What to produce: Copy out everything from "She says the" down to "quarter of 2021." in the vaccine rollout passage below, changing "long-term care facilities" to "care homes".

The province hopes to vaccinate more than 100,000 people by March -- that's roughly seven per cent of Manitoba's population.

Officials say they've been setting up a large-scale "supersite" to deliver the vaccine. The first freezer able to store the Pfizer vaccine at low temperatures has been delivered and installed, with another four on the way.

The province says the vaccine will become more widely available at a larger number of sites, similar to a conventional vaccination campaign, such as the annual flu shot.



Saskatchewan plans to start immunizing critical health-care workers against COVID-19 in a pilot project next week.

Premier Scott Moe says the province expects to receive 1,950 doses of Pfizer’s vaccine by Tuesday. A pilot vaccination program at the Regina General Hospital will give the vaccine to health-care workers in intensive and emergency care, COVID-19 units and those working in testing and assessment centres.

The first official stage of Saskatchewan’s vaccination program will be in late December when the province receives more doses.

It will target more health-care workers, staff and residents in long-term care, seniors over 80 and people in remote areas who are at least 50.

Some 202,052 doses of the Pfizer vaccine are expected to arrive within the first quarter of next year, and there are to be 10,725 weekly allocations.

Moe says vaccinations for the general population is expected to begin in April.



Alberta Health Minister Tyler Shandro says the first Pfizer vaccinations will begin Dec. 16, focusing on two hospitals in Edmonton and two in Calgary.

There will be 3,900 doses going to intensive care doctors, nurses, respiratory therapists and care-home workers.

Shandro says the vaccine must be administered at its delivery site, so it can't go to care homes.

The second batch is expected later this month.

The province says it eventually plans to roll out the vaccine from 30 different locations.

British Columbia

British Columbia's provincial health officer, Dr. Bonnie Henry, says the province will start its immunization program next week with 4,000 doses of the Pfizer-BioNTech vaccine.

She says the vaccine brings hope but the "storm" of the pandemic has yet to pass as a large number of infections and deaths continue.

Because the Pfizer vaccine needs to be stored at ultracold temperatures, officials will bring people to the vaccine instead of the vaccine to the people, she previously said..

Henry says workers in long-term care facilities will be the first to get the doses starting next week.

She expects about 400,000 residents to be vaccinated by March.

Those recipients are to be health-care workers, people over 80, vulnerable populations, and front-line workers, including teachers and grocery workers.


Nunavut's premier says the territory will get the vaccine made by Moderna in the first quarter of 2021.

Joe Savikataaq says Prime Minister Justin Trudeau has told him the Nunavut will get enough doses to vaccinate 75 per cent of the population. 

Chief public health officer Dr. Michael Patterson says Nunavut will prioritize elders and health care workers first for the vaccine. 

Savikataaq says his government is still working on its plan to rollout the vaccine once it arrives in the territory.


Northwest Territories 

The premier of the Northwest Territories says N.W.T. will receive 51,000 doses of the Moderna vaccine in the new year. 

Caroline Cochrane says that's enough to vaccinate 75 per cent of the population ages 18 and up. 

Cochrane says N.W.T. residents can be vaccinated in the first three months of 2021.

The territory is creating a vaccine team made up of nurses and support staff to travel to smaller communities. 

Health Minister Julie Green says two specialized freezers for storing the vaccines are on their way from the federal government and will be placed in Yellowknife and Inuvik. 

Smaller, portable freezers are also on the way and will be placed in smaller communities. 



Yukon says it will get enough of the Moderna vaccine by spring to vaccinate 75 per cent of its residents.

A statement from the Yukon government says the territory's allocation is in recognition of it's large Indigenous populations and remote communities.

Premier Sandy Silver says getting vaccinated is the best thing residents can do to protect themselves and their loved ones.

"Over time, widespread immunization will allow us to return to a life without COVID-19 restrictions."

Items from a dataset:
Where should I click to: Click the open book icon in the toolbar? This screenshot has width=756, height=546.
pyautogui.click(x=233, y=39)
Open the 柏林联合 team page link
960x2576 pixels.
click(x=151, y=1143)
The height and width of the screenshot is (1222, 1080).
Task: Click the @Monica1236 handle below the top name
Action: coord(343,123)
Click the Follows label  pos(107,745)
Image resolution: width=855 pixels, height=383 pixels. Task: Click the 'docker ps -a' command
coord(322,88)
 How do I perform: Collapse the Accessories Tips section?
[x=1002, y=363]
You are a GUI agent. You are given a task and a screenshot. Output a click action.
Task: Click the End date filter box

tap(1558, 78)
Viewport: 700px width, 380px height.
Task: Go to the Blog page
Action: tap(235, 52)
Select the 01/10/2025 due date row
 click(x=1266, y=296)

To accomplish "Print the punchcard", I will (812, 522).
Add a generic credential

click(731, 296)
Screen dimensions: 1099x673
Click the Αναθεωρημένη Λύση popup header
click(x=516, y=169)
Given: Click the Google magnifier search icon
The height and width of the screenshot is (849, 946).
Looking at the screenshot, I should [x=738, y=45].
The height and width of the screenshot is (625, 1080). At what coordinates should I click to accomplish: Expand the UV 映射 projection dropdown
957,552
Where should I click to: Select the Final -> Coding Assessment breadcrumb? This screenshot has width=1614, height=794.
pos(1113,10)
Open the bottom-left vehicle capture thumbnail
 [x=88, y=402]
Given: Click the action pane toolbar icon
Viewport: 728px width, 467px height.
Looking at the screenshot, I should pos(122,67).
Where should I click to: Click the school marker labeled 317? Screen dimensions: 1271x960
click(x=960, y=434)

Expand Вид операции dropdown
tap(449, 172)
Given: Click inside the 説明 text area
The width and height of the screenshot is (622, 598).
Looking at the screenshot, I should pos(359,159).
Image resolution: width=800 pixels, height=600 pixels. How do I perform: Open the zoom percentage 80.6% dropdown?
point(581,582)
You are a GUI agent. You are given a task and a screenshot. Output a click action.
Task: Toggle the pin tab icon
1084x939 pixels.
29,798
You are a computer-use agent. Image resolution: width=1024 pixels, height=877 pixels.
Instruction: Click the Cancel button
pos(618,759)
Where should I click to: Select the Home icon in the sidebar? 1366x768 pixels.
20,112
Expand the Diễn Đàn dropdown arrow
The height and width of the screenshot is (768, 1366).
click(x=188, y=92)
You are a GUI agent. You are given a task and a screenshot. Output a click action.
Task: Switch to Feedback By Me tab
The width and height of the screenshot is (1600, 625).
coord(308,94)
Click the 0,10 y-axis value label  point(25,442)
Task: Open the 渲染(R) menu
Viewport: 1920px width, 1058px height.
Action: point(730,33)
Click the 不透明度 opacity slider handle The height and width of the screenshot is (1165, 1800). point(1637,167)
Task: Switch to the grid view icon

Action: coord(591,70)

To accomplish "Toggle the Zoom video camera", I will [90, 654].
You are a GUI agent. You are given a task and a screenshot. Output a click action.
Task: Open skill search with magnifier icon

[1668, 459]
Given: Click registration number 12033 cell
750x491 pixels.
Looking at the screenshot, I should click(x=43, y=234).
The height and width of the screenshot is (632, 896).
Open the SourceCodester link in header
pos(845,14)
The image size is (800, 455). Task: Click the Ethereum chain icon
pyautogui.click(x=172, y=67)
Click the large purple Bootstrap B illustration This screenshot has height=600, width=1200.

Task result:
She says the vaccine brings hope but the "storm" of the pandemic has yet to pass as a large number of infections and deaths continue.

Because the Pfizer vaccine needs to be stored at ultracold temperatures, officials will bring people to the vaccine instead of the vaccine to the people, she previously said..

Henry says workers in care homes will be the first to get the doses starting next week.

She expects about 400,000 residents to be vaccinated by March.

Those recipients are to be health-care workers, people over 80, vulnerable populations, and front-line workers, including teachers and grocery workers.


Nunavut's premier says the territory will get the vaccine made by Moderna in the first quarter of 2021.